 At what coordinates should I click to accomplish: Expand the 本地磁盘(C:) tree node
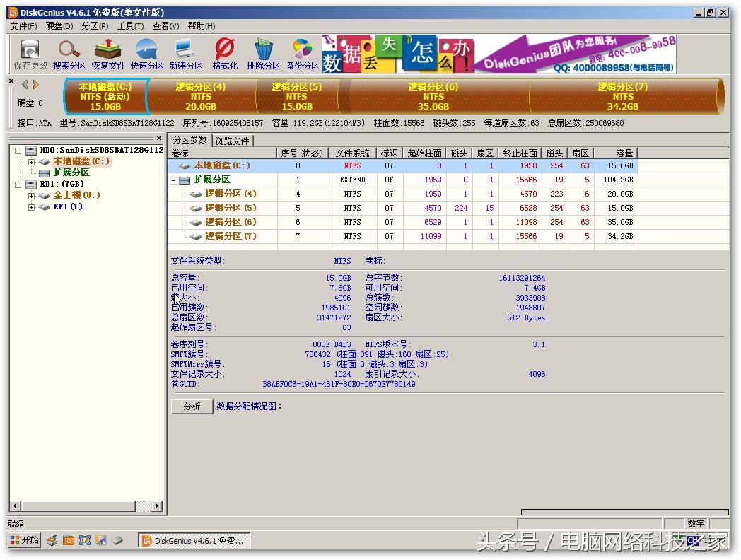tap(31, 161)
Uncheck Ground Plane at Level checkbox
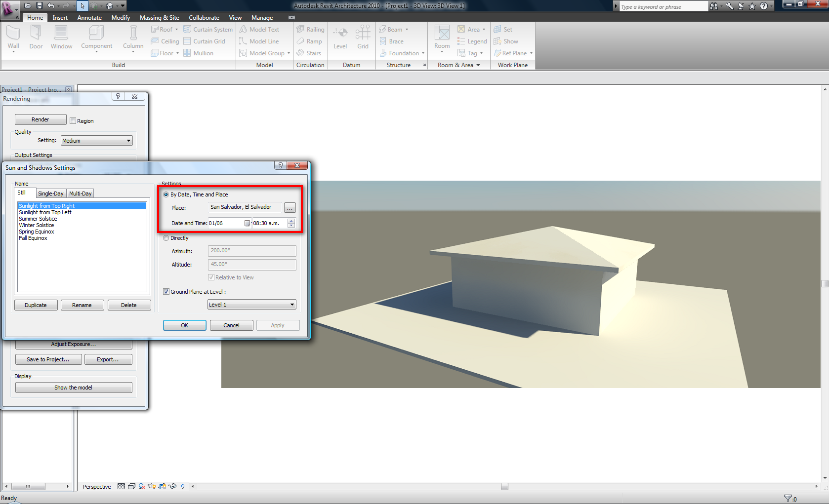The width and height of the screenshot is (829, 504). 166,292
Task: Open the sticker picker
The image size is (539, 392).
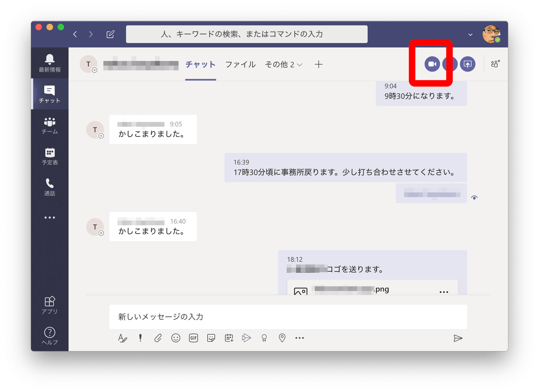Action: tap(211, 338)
::::::
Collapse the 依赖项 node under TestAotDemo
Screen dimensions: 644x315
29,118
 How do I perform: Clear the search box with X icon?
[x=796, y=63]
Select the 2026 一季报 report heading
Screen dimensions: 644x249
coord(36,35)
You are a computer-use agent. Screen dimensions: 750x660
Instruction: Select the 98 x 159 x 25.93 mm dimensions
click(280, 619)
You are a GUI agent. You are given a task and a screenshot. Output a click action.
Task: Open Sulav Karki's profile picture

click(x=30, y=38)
::::::
Only lines that contain "agent" are needed, so copy each of them from the data.

(Task output):
You are a computer-use agent. Screen dimensions: 750x660
You are a GUI agent. You are given a task and a screenshot. Output a click action.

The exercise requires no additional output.